PROMPT -
Substitute "side panel" for "sidebar" in everything from the line containing "Given: Click the FURY" down to the line containing "coord(1472,659)", and reproduce those lines with nothing else altered.

Interface element records:
----
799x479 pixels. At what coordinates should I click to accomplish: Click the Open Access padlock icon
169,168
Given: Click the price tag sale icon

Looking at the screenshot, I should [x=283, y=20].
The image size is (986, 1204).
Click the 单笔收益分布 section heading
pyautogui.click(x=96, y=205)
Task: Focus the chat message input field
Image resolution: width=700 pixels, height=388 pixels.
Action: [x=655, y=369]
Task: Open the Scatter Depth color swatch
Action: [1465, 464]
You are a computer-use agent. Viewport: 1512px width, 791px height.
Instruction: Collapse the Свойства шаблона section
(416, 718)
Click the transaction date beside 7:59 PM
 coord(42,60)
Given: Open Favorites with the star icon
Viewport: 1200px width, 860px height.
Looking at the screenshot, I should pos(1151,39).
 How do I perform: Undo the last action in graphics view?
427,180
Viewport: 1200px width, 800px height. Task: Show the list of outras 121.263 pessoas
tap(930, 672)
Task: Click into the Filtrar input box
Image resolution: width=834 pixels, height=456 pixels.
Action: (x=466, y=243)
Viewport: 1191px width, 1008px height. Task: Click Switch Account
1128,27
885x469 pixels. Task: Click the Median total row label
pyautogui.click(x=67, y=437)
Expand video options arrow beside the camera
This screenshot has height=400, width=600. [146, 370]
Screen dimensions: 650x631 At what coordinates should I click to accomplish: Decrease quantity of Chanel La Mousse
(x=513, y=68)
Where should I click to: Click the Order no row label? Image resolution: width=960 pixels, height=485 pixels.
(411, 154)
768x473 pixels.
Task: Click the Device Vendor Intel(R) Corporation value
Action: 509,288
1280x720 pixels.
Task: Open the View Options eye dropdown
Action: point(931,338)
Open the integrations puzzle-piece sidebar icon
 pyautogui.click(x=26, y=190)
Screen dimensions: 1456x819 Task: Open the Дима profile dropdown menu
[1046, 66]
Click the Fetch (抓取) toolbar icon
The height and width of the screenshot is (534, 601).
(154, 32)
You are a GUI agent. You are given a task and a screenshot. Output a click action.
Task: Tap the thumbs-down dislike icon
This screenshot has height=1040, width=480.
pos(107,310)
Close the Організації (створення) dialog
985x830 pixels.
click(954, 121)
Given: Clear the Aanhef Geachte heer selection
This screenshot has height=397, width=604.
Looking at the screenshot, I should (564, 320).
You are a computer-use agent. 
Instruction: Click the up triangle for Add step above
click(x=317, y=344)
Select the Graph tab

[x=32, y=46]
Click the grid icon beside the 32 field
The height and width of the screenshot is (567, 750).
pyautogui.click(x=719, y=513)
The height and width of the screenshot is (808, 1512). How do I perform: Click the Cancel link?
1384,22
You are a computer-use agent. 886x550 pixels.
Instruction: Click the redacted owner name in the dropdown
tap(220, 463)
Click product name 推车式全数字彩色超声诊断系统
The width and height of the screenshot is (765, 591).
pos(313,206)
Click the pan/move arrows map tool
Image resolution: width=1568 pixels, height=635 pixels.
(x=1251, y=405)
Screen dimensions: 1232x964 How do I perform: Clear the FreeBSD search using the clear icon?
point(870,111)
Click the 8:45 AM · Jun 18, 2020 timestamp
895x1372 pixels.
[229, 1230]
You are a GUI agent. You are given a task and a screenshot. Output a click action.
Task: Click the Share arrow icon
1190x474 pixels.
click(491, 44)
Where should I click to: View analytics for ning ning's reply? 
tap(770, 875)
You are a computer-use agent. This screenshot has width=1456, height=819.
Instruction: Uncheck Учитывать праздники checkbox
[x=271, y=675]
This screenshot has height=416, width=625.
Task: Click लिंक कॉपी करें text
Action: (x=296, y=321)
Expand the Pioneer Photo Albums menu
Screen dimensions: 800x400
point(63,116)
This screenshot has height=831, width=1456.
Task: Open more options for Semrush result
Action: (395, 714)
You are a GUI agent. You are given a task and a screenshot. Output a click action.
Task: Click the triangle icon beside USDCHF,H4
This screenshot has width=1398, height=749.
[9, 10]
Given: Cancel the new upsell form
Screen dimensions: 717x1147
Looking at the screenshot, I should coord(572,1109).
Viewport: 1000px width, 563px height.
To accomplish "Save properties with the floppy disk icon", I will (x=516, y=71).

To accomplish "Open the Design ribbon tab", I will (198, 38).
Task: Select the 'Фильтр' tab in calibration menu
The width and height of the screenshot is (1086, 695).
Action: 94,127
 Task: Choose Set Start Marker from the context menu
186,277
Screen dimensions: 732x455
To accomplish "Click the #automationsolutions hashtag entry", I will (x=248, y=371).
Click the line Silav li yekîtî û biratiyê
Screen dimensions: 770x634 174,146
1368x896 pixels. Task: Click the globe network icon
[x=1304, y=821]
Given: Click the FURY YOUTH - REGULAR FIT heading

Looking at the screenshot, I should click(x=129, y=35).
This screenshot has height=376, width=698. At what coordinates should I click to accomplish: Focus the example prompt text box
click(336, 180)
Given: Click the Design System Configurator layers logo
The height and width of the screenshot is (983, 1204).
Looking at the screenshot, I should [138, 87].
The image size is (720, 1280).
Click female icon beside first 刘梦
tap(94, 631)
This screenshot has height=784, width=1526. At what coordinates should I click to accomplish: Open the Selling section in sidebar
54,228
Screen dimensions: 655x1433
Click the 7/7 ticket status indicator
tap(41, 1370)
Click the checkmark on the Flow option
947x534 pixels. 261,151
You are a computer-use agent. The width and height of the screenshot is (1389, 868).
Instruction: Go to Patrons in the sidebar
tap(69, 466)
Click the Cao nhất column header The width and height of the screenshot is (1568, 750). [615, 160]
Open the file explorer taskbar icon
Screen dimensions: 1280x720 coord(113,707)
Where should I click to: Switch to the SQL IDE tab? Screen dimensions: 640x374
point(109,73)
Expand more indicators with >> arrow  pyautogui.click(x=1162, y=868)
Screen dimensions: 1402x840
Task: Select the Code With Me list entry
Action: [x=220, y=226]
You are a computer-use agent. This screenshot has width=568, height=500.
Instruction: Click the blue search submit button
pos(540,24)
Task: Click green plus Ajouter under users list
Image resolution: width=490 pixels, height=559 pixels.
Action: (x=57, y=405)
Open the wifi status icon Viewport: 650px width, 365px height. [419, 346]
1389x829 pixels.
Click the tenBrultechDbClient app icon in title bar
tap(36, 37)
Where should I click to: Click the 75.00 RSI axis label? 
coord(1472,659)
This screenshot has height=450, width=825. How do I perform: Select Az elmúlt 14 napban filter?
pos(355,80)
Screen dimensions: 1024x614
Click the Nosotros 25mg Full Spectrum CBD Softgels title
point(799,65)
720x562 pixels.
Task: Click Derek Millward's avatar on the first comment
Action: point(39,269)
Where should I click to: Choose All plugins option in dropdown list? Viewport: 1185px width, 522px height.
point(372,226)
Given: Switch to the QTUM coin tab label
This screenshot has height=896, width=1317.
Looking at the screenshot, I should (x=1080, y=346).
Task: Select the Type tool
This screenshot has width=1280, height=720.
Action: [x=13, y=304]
----
THE SOLUTION -
Given: Click the FURY YOUTH - REGULAR FIT heading

Looking at the screenshot, I should click(x=129, y=35).
This screenshot has height=376, width=698. At what coordinates should I click to accomplish: Focus the example prompt text box
click(336, 180)
Given: Click the Design System Configurator layers logo
The height and width of the screenshot is (983, 1204).
Looking at the screenshot, I should [138, 87].
The image size is (720, 1280).
Click female icon beside first 刘梦
tap(94, 631)
This screenshot has height=784, width=1526. At what coordinates should I click to accomplish: Open the Selling section in side panel
54,228
Screen dimensions: 655x1433
Click the 7/7 ticket status indicator
tap(41, 1370)
Click the checkmark on the Flow option
947x534 pixels. 261,151
You are a computer-use agent. The width and height of the screenshot is (1389, 868).
Instruction: Go to Patrons in the side panel
tap(69, 466)
Click the Cao nhất column header The width and height of the screenshot is (1568, 750). [615, 160]
Open the file explorer taskbar icon
Screen dimensions: 1280x720 coord(113,707)
Where should I click to: Switch to the SQL IDE tab? Screen dimensions: 640x374
point(109,73)
Expand more indicators with >> arrow  pyautogui.click(x=1162, y=868)
Screen dimensions: 1402x840
Task: Select the Code With Me list entry
Action: [x=220, y=226]
You are a computer-use agent. This screenshot has width=568, height=500.
Instruction: Click the blue search submit button
pos(540,24)
Task: Click green plus Ajouter under users list
Image resolution: width=490 pixels, height=559 pixels.
Action: (x=57, y=405)
Open the wifi status icon Viewport: 650px width, 365px height. [419, 346]
1389x829 pixels.
Click the tenBrultechDbClient app icon in title bar
tap(36, 37)
Where should I click to: Click the 75.00 RSI axis label? 
coord(1472,659)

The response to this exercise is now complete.